La rosa roja entre las espinas.

Del otro lado del foso, Agatha había estado a punto de matar a un hada.

Se había despertado debajo de unos lirios rojos y amarillos que parecían haber entablado una alegre conversación. Agatha estaba segura de que estaban hablando de ella, porque los lirios hacían gestos bruscos en su dirección, utilizando sus hojas y capullos. Pero luego el asunto pareció resolverse: las flores se encorvaron como abuelas quisquillosas y sujetaron a Agatha de las muñecas con sus tallos. De un tirón la hicieron poner de pie, y Agatha vio una multitud de muchachas, hermosas y resplandecientes, alrededor de un lago reluciente.

Agatha no podía creer lo que veía: las niñas brotaban de la tierra ante sus propios ojos. Primero surgían las cabezas de la tierra blanda, luego los cuellos, después los torsos, y seguían subiendo y subiendo hasta que extendían los brazos hacia el límpido cielo azul y se calzaban delicados zapatos en el suelo. Pero no fue el cultivo de niñas lo que más asombró a Agatha, sino el hecho de que no se parecían a ella en nada.

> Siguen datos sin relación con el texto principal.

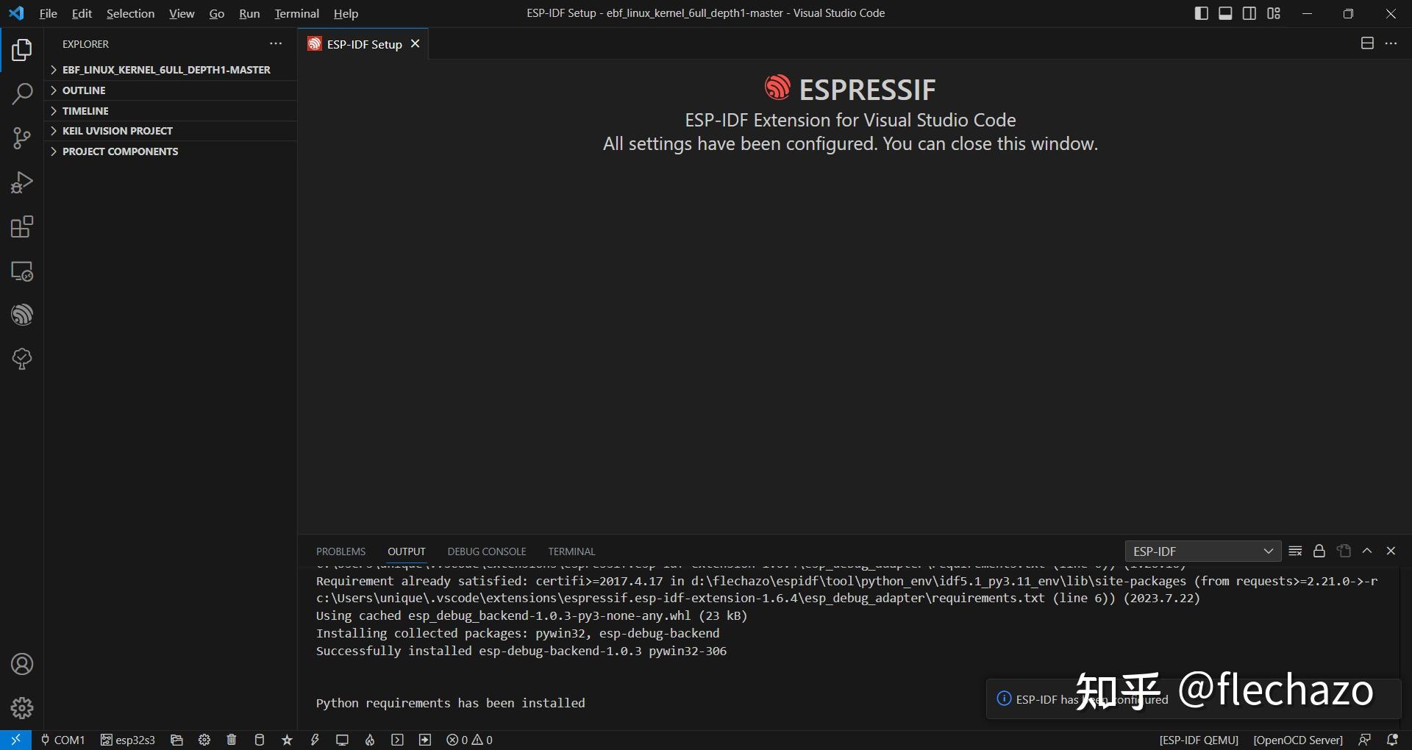Maximize the panel with the chevron
1412x750 pixels.
point(1367,551)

Sus rostros, algunos de tez blanca, otros de tez oscura, eran perfectos y rebosaban de salud. Tenían cascadas de cabello brillante, planchado y rizado como el de las muñecas, y usaban vestidos sedosos color durazno, amarillo y blanco, como una tanda de huevos de Pascua recién hechos. Algunas eran más bien bajas, otras, altas y esbeltas, pero todas alardeaban de cinturas finas, piernas delgadas y hombros menudos. Mientras el campo florecía con nuevas alumnas, cada una de ellas era recibida por un equipo de tres hadas de alas brillantes. En medio de tintineos y repiqueteos, desempolvaban a las niñas, les servían tazas de té de tilo y se ocupaban de sus baúles, que habían brotado del suelo como sus dueñas.

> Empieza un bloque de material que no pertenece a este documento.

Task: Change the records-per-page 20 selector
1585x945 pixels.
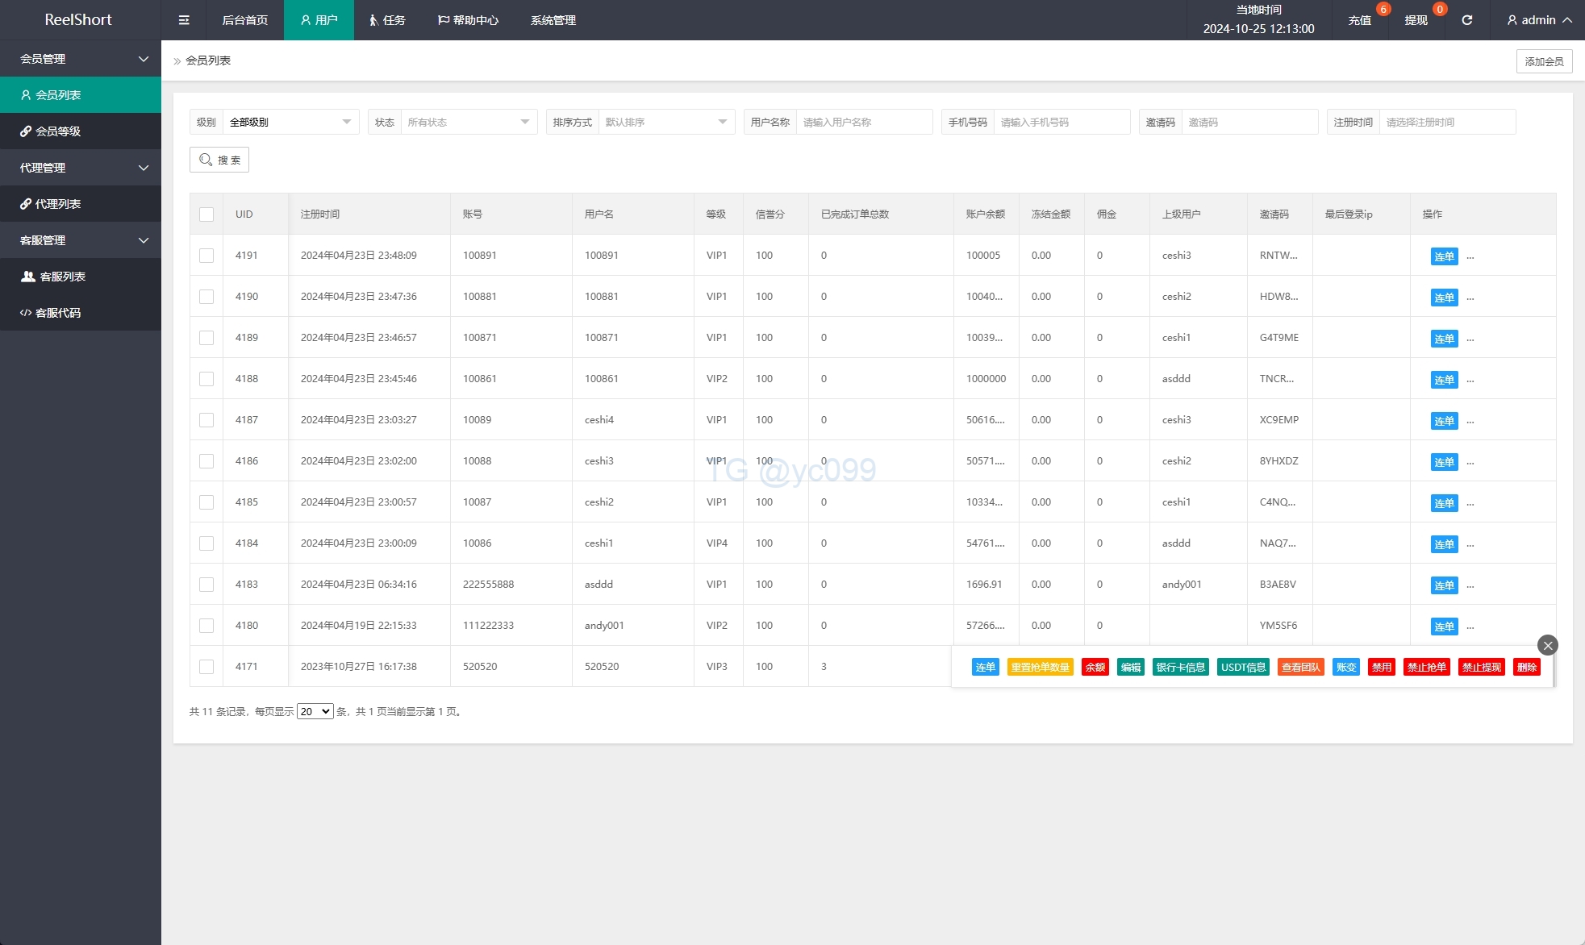Action: tap(315, 711)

Agatha no tenía la menor idea de dónde salían estas bellezas. Lo único que quería era encontrar a alguna que fuera huraña o estuviera despeinada para pincharla y no sentirse tan fuera de lugar. Pero no, era un desfile interminable de niñas hermosas como Sophie, con todo lo que Agatha no tenía. Se le retorció el estómago por la vergüenza que le resultaba tan familiar. Necesitaba un agujero donde enterrarse, una tumba en la que esconderse, algo para no ver a todas esas chicas…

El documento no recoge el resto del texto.